Onslaught. According to the Oxford English Dictionary, the definition is: “an onset, assault, or attack, especially a vigorous one.” As Tyson Fury raised his arms victoriously in Las Vegas, nine hours later and some 5,200 miles away, England’s forwards would also batter their opposition into hopeless submission.
The bright lights of the MGM Grand were swapped for the tiers of Twickenham but the action in the centre of the arena was the same. The power of England’s forward line proved too much for Ireland to deal with as Eddie Jones’ side outfought and outthought their opponents to keep their Six Nations hopes alive. Just as Fury’s stiff jab showed the holes in Wilder’s defence, Ireland were exposed time and time again by the relentless England pack.
You could have forgiven the men in white from looking a little bleary-eyed as most of the country was, having watched Fury dismantle Deontay Wilder at 5am on Sunday morning. However, that could not have been further from the truth. England were fearless. From the first bell Fury took the fight to Wilder and Eddie Jones’ men gave England more success with the same tactic. Jones’ men started at a high tempo and took the game to their opponents who were simply not ready for the physical onslaught they received.
Eight minutes in England had their first try as George Ford capitalised on a mistake to cross for the home side. Things didn’t get any better for the visitors and the relentless hosts kept them under pressure from the very first minute. Just as Fury stepped straight onto the front foot against Wilder, and dominated every single round, England were able to establish themselves as the dominant force early on.
It was a performance typified by England’s third try. A short line-out found Joe Launchbury and England rucked in numbers. Luke Cowan-Dickie collected the ball and was shoved over the line by the pack of forwards who were able to trundle their way to the try line. In essence, that is the beauty of this destructive England side.
Courtney Lawes, Maro Itoje, Kyle Sinckler, Sam Underhill, Tom Curry. If one doesn’t get you the other one will. If Fury’s jab doesn’t break through then his right-hand will. If you survive the right-hand you know a crashing body shot is coming your way. Wave after wave of devastating, intense attack.
But this England side are not just a team of brutes and a one-trick pony. As we saw at the World Cup the talented back-line can play the attractive running rugby that many fans love to watch. Meanwhile, Fury’s style changed completely between his first fight with Wilder and the rematch. His herky-jerky awkward style was replaced by a wrecking ball display which sent the American crashing to the canvas. Across sport, adaptability equals success.

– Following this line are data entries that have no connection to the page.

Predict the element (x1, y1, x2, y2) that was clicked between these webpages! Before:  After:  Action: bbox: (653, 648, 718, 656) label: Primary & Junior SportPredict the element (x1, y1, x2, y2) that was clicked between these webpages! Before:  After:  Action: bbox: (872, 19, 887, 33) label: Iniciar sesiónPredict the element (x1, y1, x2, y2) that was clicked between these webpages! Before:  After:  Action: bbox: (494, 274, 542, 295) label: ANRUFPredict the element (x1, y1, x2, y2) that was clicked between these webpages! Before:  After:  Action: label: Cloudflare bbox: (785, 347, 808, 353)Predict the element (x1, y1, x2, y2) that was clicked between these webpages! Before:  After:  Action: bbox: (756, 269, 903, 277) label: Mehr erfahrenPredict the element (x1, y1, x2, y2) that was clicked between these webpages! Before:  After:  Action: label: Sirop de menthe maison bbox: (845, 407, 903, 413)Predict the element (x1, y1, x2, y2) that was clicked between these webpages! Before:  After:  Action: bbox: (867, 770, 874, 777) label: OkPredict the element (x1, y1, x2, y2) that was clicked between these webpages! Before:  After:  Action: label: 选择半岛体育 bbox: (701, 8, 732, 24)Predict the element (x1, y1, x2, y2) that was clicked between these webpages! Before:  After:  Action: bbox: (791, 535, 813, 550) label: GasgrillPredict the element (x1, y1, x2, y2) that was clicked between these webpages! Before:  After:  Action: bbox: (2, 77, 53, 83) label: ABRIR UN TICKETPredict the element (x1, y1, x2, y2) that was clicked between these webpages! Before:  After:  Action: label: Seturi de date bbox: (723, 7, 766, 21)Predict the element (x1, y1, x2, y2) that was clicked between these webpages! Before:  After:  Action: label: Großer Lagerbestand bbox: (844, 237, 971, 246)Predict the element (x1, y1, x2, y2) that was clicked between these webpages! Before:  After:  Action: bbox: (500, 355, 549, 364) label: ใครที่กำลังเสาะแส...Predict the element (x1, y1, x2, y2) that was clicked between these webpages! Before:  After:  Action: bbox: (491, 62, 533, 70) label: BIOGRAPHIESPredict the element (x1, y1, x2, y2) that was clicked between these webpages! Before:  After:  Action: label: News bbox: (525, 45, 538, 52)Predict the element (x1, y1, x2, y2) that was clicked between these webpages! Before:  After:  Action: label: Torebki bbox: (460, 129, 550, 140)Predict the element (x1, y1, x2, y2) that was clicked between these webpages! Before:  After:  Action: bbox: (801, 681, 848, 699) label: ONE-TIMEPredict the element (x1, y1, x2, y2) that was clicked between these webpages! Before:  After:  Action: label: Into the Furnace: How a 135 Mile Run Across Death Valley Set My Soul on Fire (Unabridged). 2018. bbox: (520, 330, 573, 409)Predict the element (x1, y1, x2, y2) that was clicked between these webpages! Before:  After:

And this weekend England adapted their game and brought their unrelenting pressure to their opposition. There was no escape. England battled well in the rain against Scotland and although the conditions were not as bad this weekend, the resolute mindset remained. Defeat against France may well have taken this Six Nations crown away from them but when Wales come to town in two weeks time, they know exactly what to expect.